I inch in the trigger further. I don’t want him to speak Zoya’s name, let alone associate it with that surname. Even when we wed, she won’t take that name. We will create a new surname, one as noble and respected as I had planned to return to my family’s before he made the task impossible.
Bile burns my throat when he says, “Why do you think he was so quick to say yes?” His eyes flick in the direction his father just walked. “They want a pure bloodline, and you and Zoya will give them that.” I almost turn the gun on myself when he says, “Sibling marriage was historically practiced amongst royalty through pre-colonial times. If you go through with his plan, it will become modernized.”
“You’re lying!”
“No,” he instantly denies, shaking his head so firmly the wetness in his eyes almost trickles out. “Zoya is your blood relation.” His eyes bounce between mine, full of honesty and shame. “That’s why you’re so compelled to protect her.” As the barrel of my gun scalds his temple from the fury racing through my veins, he stammers out, “I didn’t want to believe it either, but you can’t deny DNA.”
I tighten my grip on his throat when he squirms. He’s not running. He is digging for his wallet. I’m just too worked up not to respond negatively. I want to kill. I want to maim. There’s just no guarantee my first victim won’t be me.
My jaw firms when he pulls a faded photograph of a blonde woman out of his wallet.
My mother was brunette.
“This is Mikhail’s mother.” The image of Mikhail’s mother holding a strip of ultrasound pictures rattles when he moves it closer. “Look at her face, Andrik. Her features.” He releases a solidary word with a hot breath. “Identical.”
He’s not speaking about similarities between Mikhail and his mother. He is highlighting how alike Zoya and his second wife are. Since Stasy is at the age Zoya is now, they could be mistaken as sisters.

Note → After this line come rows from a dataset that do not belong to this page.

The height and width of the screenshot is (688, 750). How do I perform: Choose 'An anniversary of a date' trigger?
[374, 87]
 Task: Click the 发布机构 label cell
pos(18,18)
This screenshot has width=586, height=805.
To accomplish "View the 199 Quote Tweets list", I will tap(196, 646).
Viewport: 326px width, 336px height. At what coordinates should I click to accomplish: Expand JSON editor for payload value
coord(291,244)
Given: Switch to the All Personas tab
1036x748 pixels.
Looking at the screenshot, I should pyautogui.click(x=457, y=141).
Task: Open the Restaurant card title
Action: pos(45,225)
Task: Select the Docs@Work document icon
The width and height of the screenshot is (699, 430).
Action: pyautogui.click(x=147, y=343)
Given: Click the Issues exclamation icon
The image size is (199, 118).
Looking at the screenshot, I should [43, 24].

He hopes I’m already over the fence, but just in case, he drags me over a little more. “Now look at the dates in the photo and when it was taken.”
My stomach heaves when the hundreds of calculations I run through my head after doing as instructed all provide the same result.

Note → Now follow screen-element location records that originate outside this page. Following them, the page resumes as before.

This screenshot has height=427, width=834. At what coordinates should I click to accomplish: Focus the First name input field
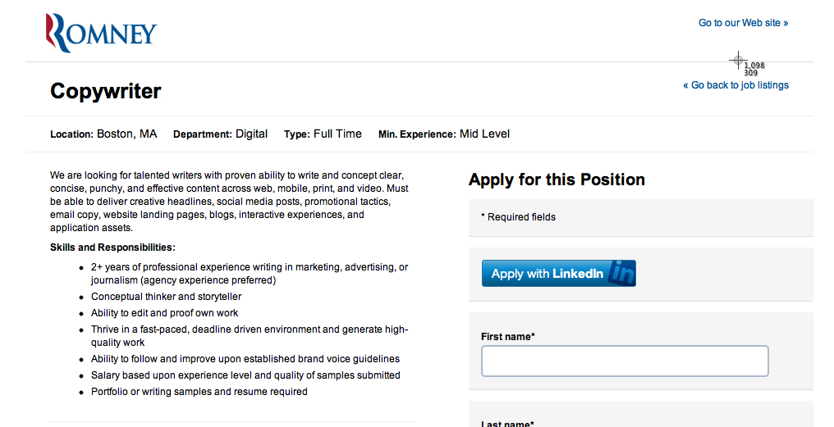pos(624,361)
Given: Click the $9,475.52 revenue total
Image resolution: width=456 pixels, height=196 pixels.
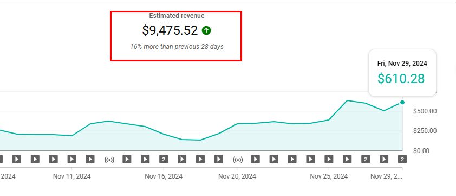Looking at the screenshot, I should (x=170, y=30).
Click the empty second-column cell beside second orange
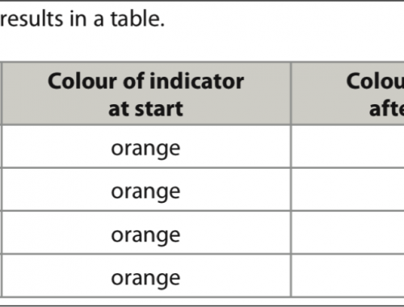Image resolution: width=404 pixels, height=307 pixels. tap(347, 190)
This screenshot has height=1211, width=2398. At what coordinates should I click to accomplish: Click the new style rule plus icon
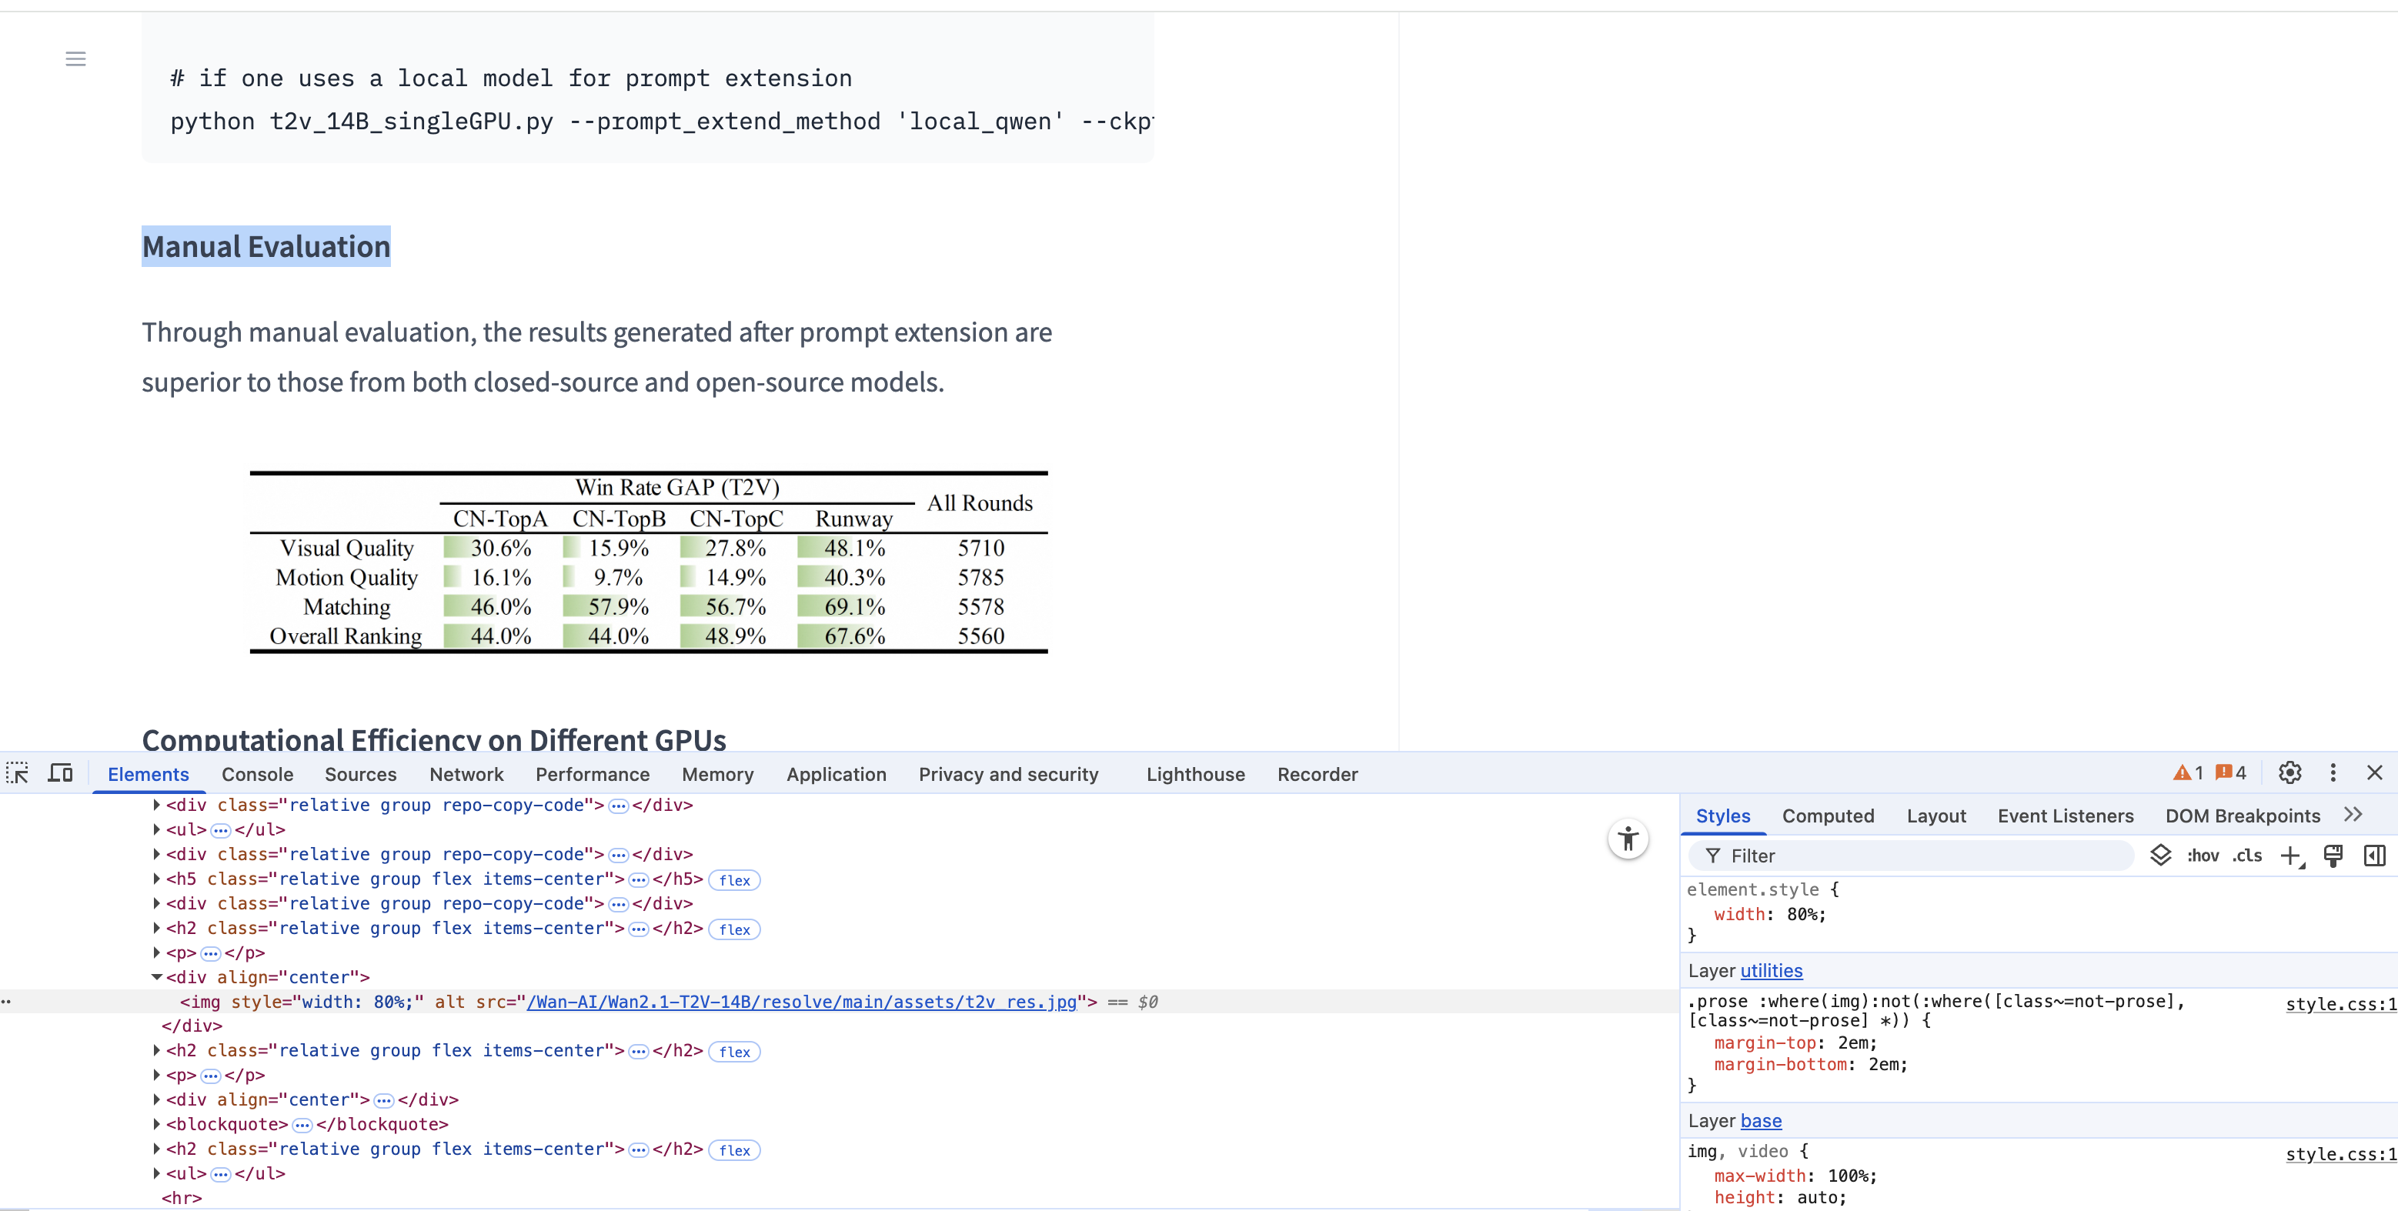(2290, 855)
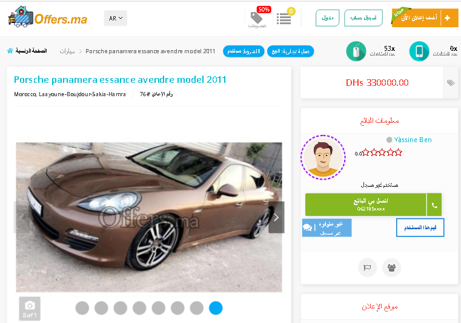The height and width of the screenshot is (323, 461).
Task: Click the Offers.ma logo
Action: [48, 17]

Stasy was five months pregnant with a daughter four months before Zoya was born. Her due date was a mere seven days before Zoya’s birthday.
I fight the heaves of my stomach when my father hammers the final nail into my coffin. “I ran a sample of Zoya’s DNA against Stasy’s that was already in the system.”
You can’t marry a Dokovic without submitting your DNA to the federation’s database, so his claim that Stasy’s DNA was in their system is legitimate.
I feel like I am sucker punched when he says, “It was a match. Zoya is your half-sister. Her DNA proves it.”
With a roar of a wounded man, I redirect my gun and fire simultaneously until all the bullets in the chamber are dispersed and I am certain I am dead.